This work presents a self-supervised embedding trained to specifically attend to production style. This is coupled with a generic control strategy based on derivative-free optimization methods. The use of the embedding generalizes the control process, allowing it potentially to control novel sets of effects.
The proposed system is described quite clearly, employing many diagrams, which help to understand the technical models and experiments. The training and experiment procedures are described in detail.
A classification experiment proves that the system can identify production styles by the embedding, better than existing embedding approaches. Furthermore, attempts are made to mimic real production styles. This is no small task. My impression is that the parameter settings found in some of the real-world style transfer do not fit as well as they could. This, if explored, could lead to system improvements.
I have a doubt is regarding the Oracle condition in the "Real world style transfer" task. For instance, now I see that the reason that the Oracle has non-zero error, is because the Oracle is still being compared to the reference embedding, which is a signal with entirely different content. I believe this may hide estimation errors which may be under the threshold of inherent differences (due to content difference) between the reference and Oracle conditions.
However, wouldn't it make sense to also compare the error (both in embedding space and parameter space) of the Oracle condition versus the algorithm conditions? In this way, every small deviation in parameter estimation would be visible (in either domain), potentially shedding more light on the performance of both the optimization algorithm, and the ability of the embedding to represent small changes in parameters.
As someone interested in optimization, I wonder about the landscape of the objective function itself. This could be shown with simple example with few parameters, plotting the cosine similarity directly. Furthermore, I wonder how capable the gradient-free method chosen (CMA-ES) is really able to solve the problem.
In future work, I think more could be done to deepen the evaluation. In my opinion, the optimization method could also have been better justified. All in all, I appreciate this paper for the clarity of its approach and descriptions, for a task as challenging as automatic style transfer.
We would like to thank the reviewers for their detailed comments and suggestions. We have addressed these comments to the extent possible in the camera-ready submission.

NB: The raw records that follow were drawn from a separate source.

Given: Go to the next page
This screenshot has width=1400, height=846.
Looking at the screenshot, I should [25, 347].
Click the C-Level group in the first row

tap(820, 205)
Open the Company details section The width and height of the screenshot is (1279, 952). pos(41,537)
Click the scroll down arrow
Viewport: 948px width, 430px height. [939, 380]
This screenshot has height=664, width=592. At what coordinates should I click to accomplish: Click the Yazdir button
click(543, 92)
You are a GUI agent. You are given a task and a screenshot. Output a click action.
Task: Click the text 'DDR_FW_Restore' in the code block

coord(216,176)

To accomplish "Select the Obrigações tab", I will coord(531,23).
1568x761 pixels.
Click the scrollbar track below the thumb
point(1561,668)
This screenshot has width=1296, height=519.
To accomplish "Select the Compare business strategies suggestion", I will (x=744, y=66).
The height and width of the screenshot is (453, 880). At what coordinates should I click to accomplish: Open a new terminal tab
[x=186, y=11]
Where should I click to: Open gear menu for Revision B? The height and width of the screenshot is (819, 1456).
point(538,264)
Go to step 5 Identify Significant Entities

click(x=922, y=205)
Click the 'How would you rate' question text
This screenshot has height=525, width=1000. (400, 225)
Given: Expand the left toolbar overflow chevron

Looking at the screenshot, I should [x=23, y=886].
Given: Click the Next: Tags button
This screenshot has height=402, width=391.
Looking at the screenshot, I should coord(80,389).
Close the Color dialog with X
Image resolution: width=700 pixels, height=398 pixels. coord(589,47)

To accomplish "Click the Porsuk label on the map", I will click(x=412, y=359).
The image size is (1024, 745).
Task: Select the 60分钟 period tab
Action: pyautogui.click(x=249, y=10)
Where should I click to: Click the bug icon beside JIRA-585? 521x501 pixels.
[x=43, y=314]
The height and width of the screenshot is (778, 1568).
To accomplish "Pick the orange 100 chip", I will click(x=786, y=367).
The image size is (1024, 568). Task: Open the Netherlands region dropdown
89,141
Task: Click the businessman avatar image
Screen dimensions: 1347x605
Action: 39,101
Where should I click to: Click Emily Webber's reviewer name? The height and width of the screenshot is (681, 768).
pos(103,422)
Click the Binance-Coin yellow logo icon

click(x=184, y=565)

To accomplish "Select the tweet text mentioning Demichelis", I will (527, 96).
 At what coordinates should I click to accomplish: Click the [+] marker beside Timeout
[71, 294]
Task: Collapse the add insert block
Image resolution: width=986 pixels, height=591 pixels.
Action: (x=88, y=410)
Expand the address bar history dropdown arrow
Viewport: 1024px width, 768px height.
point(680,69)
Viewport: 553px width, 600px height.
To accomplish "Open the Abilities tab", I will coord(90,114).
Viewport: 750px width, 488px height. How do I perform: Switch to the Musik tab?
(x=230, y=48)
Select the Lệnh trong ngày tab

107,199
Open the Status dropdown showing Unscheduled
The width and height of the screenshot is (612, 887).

The changes include:
1) Rephrasing the discussion on previous work in Sec. 1, specifically regarding the “context-dependent” nature of audio production raised by R2 and MR. This discussion aims to underline the limitations of previous works, both rule-based and machine learning systems, which treat audio production as a one-to-one mapping. This motivates style transfer systems, which adapt based on user input.
2) Providing further details on the listening study as requested by R2. Participants were asked to rate each stimulus on a scale from 0 to 100, considering its similarity to a reference recording while ignoring differences in content and focusing on audio production.
3) Clarifying the role of the Oracle, which all reviewers raised questions about. The Oracle simply takes the input recording and applies the same parameter configuration used to create the reference. Since the input recording may have a different “starting point” from the unprocessed reference, simply applying the same parameters may not result in an ideal style transfer. This was reflected in our evaluation, with listeners sometimes rating the Oracle lower than other methods.
4) Addressing important points about the audio effect representation (AFx-Rep) raised by R2 and MR regarding its lack of invariance to content. This is true given our pretraining setup. We added details in Sec. 2 to clarify this potential limitation. However, we further motivated this choice by stating that our method is more scalable, as we can leverage any audio data, including already processed audio. This proves beneficial as it exposes our model to a wider range of effects beyond those we synthetically apply, aiding in more generalized style transfer.
5) Resolving a number of typos and rephrasing some passages based on reviewer suggestions.